------ PASSAGE SHOWN

It would be interesting to reverse the train-test datasets and evaluate the performance of a model trained on RNA-Seq data. However, the current BCCA dataset has limited samples, so we leave this experiment for future work. We chose the MILE and BCCA datasets based on the following criteria: (1) Each dataset includes samples from both AML-NK and MDS cases, and (2) the number of cases of each disease is at least 20. To the best of our knowledge, the MILE and BCCA datasets are currently the only available datasets that meet these criteria. A couple of related datasets are available, including GSE3486068, GSE1241769, Leucegene (https://leucegene.ca), and The Cancer Genome Atlas (TCGA)70 with 78, 242, 46, 74 AML-NK cases, respectively. However, these datasets do not include MDS samples; therefore, they could not be used for the validation of our binary classifier. Combining these datasets with the MDS samples from other datasets could be problematic because of possible batch effects71. Also, the expression profile of 159 MDS cases in the GSE58831 dataset72 could not be directly compared to the MDS samples analyzed in this study because of the difference in the tissues. Specifically, the former is a gene expression profile of only CD34+ cells, while the BCCA and MILE datasets are based on whole peripheral blood samples.

Generalizations and future directions

In this study, we developed and applied a new method to a solve a classification problem (i.,e., supervised learning), namely, distinguishing MDS from AML. Our classifier showed a remarkable performance although MDS is reported to be a heterogeneous disease. For example, the goal of Mills et al. study was to identify subtypes of MDS and determine the prognosis of each subtype30. This goal can be formulated as a clustering problem (i.e.,unsupervised learning). We anticipate that eigengenes can be useful to achieve this goal. For example, a hidden discrete random variable can be added to the Bayesian network structure to model the disease subtype.

Our model identified gene modules that are associated with the disease type. Some of these modules overrepresent genes that are related to particular biological pathways, including the extracellular matrix and homeobox genes, as we described elsewhere57. Future functional analysis can determine the role of the corresponding genes in myeloid malignancies and explain why these features (biomarkers) can differentiate between the two diseases with relatively high accuracy.

This study illustrates the potential of our approach, which scales up network analysis to thousands of genes. Our methodology can be useful in studying other diseases using existing datasets. The results of such experiments will be useful in pinpointing the cause and molecular mechanisms of diseases.

------------

_ACTIVITY_
Please explain, in one to three sentences, why the passage on classifying MDS and AML says the 159 MDS cases in the GSE58831 dataset could not be directly compared with the MDS samples in this study. The data have no connection to the passage on classifying MDS and AML.

------ DATASET RECORDS

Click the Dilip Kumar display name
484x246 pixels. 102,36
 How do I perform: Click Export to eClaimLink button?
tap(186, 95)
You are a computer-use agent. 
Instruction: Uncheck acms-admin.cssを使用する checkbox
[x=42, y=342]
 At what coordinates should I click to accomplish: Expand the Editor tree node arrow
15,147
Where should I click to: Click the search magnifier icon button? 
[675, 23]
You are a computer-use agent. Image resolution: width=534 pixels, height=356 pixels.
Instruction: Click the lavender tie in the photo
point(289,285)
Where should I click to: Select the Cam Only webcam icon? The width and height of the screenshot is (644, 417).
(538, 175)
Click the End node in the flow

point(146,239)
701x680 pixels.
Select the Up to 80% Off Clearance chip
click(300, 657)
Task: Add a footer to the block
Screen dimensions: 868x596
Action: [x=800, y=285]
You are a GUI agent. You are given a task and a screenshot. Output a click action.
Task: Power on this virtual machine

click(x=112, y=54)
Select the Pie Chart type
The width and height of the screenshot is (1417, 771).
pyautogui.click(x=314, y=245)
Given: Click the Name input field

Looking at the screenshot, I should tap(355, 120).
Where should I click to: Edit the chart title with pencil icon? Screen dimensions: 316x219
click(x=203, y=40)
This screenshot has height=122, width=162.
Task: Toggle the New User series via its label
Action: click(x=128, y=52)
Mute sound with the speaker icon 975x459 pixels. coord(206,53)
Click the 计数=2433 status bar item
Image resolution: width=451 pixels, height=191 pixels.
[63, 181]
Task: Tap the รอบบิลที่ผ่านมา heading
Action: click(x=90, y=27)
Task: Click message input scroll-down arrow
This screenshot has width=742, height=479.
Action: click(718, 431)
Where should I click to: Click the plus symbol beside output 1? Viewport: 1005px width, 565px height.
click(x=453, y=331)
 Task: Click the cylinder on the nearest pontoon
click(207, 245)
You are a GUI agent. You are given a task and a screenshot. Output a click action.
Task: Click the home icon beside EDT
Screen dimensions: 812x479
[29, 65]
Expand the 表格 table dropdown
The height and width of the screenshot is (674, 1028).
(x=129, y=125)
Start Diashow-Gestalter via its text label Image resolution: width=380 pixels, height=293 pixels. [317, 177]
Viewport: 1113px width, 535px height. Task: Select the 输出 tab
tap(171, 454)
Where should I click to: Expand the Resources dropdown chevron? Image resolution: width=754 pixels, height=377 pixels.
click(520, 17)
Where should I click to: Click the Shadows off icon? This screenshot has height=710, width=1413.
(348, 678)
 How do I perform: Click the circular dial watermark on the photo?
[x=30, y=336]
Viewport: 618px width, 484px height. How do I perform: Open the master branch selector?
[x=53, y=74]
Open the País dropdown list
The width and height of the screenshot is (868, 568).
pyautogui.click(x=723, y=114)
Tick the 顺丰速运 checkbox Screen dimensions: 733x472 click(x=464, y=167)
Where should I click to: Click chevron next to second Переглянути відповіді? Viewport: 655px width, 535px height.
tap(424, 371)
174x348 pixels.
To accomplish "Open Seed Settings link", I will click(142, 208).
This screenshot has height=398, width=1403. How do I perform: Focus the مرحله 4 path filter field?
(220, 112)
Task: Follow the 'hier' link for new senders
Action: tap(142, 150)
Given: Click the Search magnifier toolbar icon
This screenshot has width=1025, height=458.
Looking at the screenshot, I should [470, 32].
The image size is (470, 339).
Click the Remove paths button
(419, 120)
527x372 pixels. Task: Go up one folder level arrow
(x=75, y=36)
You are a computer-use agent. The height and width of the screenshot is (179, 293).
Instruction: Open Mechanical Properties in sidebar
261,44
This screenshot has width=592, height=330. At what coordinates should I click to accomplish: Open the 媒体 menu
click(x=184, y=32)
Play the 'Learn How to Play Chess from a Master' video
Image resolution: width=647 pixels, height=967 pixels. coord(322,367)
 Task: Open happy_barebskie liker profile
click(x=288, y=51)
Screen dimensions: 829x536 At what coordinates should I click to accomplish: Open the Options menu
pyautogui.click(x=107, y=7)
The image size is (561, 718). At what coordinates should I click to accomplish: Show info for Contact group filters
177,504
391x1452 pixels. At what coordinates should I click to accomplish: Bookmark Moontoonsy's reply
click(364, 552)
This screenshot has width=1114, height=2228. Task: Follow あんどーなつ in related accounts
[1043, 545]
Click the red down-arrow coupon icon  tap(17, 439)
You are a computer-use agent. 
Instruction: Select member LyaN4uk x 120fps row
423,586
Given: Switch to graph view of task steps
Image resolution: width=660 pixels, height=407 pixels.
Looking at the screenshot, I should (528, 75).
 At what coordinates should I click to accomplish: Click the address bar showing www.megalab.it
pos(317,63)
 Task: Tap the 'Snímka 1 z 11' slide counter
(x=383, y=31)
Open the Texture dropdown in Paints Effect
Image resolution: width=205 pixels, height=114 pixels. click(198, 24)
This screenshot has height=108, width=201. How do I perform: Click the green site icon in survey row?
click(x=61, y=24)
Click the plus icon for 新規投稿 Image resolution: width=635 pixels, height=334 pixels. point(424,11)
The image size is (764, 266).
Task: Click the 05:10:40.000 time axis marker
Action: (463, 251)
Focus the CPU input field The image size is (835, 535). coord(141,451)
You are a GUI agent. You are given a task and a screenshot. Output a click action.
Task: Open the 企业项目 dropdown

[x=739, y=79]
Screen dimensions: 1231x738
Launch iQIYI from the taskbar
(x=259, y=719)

------------

_RESPONSE AREA_
The tissues differ. GSE58831 is a gene expression profile of only CD34+ cells, while the BCCA and MILE datasets are based on whole peripheral blood samples.